* _Task_
The word "radio" marks the lines to copy; find all of them in the entries below.

* _Data excerpts_
- - - - -

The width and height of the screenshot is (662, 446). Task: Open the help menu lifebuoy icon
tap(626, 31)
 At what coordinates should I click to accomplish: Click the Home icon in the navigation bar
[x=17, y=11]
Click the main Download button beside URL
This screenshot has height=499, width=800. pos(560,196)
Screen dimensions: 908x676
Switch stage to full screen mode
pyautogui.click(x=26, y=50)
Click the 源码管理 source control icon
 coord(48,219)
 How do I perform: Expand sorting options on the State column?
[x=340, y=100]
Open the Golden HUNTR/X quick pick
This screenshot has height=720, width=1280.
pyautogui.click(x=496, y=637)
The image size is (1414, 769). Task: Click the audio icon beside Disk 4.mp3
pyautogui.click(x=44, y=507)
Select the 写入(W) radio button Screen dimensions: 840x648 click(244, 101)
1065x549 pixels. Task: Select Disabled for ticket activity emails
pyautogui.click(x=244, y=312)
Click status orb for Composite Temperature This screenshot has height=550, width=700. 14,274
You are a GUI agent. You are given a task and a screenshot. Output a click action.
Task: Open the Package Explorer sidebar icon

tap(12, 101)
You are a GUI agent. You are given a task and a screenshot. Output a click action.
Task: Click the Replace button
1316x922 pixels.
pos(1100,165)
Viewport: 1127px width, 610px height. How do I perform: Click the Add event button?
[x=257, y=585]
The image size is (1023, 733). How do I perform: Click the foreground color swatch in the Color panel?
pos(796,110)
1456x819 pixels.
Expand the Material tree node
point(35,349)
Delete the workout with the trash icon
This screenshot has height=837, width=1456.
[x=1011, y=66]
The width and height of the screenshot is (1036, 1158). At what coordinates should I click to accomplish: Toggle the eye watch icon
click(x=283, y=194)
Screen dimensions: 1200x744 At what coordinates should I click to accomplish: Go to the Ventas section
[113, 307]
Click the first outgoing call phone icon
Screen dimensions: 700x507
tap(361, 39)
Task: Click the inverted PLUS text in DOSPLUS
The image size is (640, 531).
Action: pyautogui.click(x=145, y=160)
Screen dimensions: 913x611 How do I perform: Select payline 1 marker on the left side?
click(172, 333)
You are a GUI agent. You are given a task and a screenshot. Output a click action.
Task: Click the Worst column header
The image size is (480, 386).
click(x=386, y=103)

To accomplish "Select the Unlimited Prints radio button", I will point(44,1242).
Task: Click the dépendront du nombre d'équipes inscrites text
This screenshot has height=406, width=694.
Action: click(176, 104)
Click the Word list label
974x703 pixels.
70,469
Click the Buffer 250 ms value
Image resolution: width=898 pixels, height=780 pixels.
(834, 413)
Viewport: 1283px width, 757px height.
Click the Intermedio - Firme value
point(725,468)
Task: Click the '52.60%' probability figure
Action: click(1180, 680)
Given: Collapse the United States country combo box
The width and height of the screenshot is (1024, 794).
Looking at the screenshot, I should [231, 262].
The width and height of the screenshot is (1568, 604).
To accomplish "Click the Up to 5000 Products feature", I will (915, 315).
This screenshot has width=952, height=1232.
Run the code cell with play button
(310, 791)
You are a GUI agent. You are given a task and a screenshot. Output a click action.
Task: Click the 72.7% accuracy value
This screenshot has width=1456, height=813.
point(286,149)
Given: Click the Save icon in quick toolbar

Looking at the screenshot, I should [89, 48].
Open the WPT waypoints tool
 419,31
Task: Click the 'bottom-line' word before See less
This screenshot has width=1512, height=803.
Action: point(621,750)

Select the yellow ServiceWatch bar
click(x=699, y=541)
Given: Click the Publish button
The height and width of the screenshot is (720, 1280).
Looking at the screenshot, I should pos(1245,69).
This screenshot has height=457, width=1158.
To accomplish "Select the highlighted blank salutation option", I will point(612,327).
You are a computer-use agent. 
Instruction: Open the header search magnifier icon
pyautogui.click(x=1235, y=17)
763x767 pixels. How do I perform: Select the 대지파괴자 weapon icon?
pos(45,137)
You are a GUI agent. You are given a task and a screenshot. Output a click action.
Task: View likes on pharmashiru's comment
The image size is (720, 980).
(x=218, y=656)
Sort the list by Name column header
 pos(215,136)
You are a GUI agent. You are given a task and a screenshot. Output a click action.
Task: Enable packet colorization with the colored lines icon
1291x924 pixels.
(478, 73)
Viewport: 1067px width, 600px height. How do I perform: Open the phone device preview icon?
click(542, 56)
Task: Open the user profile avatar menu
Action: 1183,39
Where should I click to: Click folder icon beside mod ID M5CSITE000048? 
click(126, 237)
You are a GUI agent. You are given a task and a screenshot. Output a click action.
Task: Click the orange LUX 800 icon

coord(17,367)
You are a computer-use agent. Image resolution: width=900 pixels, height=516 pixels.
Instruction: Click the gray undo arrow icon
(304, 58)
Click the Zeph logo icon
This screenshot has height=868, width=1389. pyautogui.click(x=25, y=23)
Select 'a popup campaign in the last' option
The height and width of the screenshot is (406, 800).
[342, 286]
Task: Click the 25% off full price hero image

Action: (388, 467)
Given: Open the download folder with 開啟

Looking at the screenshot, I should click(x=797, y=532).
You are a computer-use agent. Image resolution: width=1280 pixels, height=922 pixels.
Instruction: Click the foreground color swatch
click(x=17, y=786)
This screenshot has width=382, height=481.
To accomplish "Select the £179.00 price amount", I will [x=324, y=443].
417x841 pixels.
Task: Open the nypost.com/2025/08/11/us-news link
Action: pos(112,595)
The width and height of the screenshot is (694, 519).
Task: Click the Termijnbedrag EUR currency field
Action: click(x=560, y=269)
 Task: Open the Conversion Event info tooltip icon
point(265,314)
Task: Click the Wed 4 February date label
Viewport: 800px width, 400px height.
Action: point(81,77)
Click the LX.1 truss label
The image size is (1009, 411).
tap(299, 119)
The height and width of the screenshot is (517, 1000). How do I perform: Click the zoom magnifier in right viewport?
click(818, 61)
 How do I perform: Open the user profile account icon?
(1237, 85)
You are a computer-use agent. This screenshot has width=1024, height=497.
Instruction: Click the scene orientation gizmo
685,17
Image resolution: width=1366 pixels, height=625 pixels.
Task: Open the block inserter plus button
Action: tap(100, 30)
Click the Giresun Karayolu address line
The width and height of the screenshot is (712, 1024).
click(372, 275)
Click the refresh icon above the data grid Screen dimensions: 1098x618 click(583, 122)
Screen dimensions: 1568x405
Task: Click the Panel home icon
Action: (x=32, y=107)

- - - - -

* _Reply_
Select the 写入(W) radio button Screen dimensions: 840x648 click(244, 101)
To accomplish "Select the Unlimited Prints radio button", I will point(44,1242).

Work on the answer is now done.